The stimulus bill that appears likely to pass the US Congress this week won’t just help the economy—it could help save the climate.
Congress is preparing to vote on a $900 billion pandemic relief and stimulus package, the first such legislation since March. The bill, coming after a long slog of negotiations between Democratic and Republican leaders and Trump administration officials, would offer $600 payments to Americans earning below $75,000 as well as billions of dollars in support for small and large businesses.
But the bill also contains a surprise bonus for the climate: a bipartisan measure to enact new limits on hydrofluorocarbons (HFCs), an extremely potent greenhouse gas used in air conditioning and refrigeration. Although HFC emissions account for just a few percentage points of the global greenhouse footprint, they’re 12,000 times more effective at trapping heat than carbon dioxide.
In 2016, the world came together to curb harmful HFCs when 197 countries signed Kigali amendment to the Montreal Protocol—but the US wasn’t among them. Now, the stimulus bill would force the US into compliance with the amendment. That agreement alone, with US participation, could shave half a degree Celsius off global temperatures by 2100, according to the World Resources Institute—one-third of the Paris agreement’s goal of 1.5°C.
“In curbing the use of dangerous HFCs, this is one of the most significant pieces of climate legislation that Congress has passed in its history,” Andrew Steer, WRI’s president, said in a statement. “While the bill was hard fought, it reflects the reality that Congress can move forward in a bipartisan way on climate-smart policies that are good for people and the economy.”
The Kigali amendment requires companies to cut their use of HFCs to about 15% of 2012 levels by 2036, and has been widely supported by refrigerant industry groups, Republicans, and the US Chamber of Commerce as a prerequisite for US competition in the global refrigerant market. That appears to have made it a vanishingly rare point of Congressional consensus on climate.

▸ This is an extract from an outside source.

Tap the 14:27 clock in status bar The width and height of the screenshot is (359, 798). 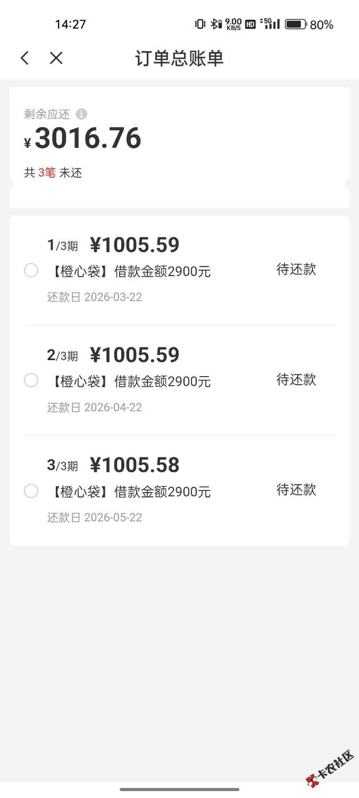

It also tees up the most significant expansion of US climate law since 2007, when the Supreme Court ruled that the Environmental Protection Agency can regulate greenhouse gases under the Clean Air Act. Efforts by US president-elect Joe Biden to curb CO2 and methane produced by the energy industry will likely rely on that authority, not new laws.
While HFC regulation is the crowning jewel of the bill’s climate action items, it also includes $35.2 billion for research on carbon removal, renewables, energy storage, and other low-carbon technologies, as well as extending key tax clean energy tax credits. With just a month until Biden’s inauguration, the stimulus sets up president Donald Trump—who spent the last four years dismantling climate policies and quitting the Paris agreement—to leave a lasting, positive impact on the climate.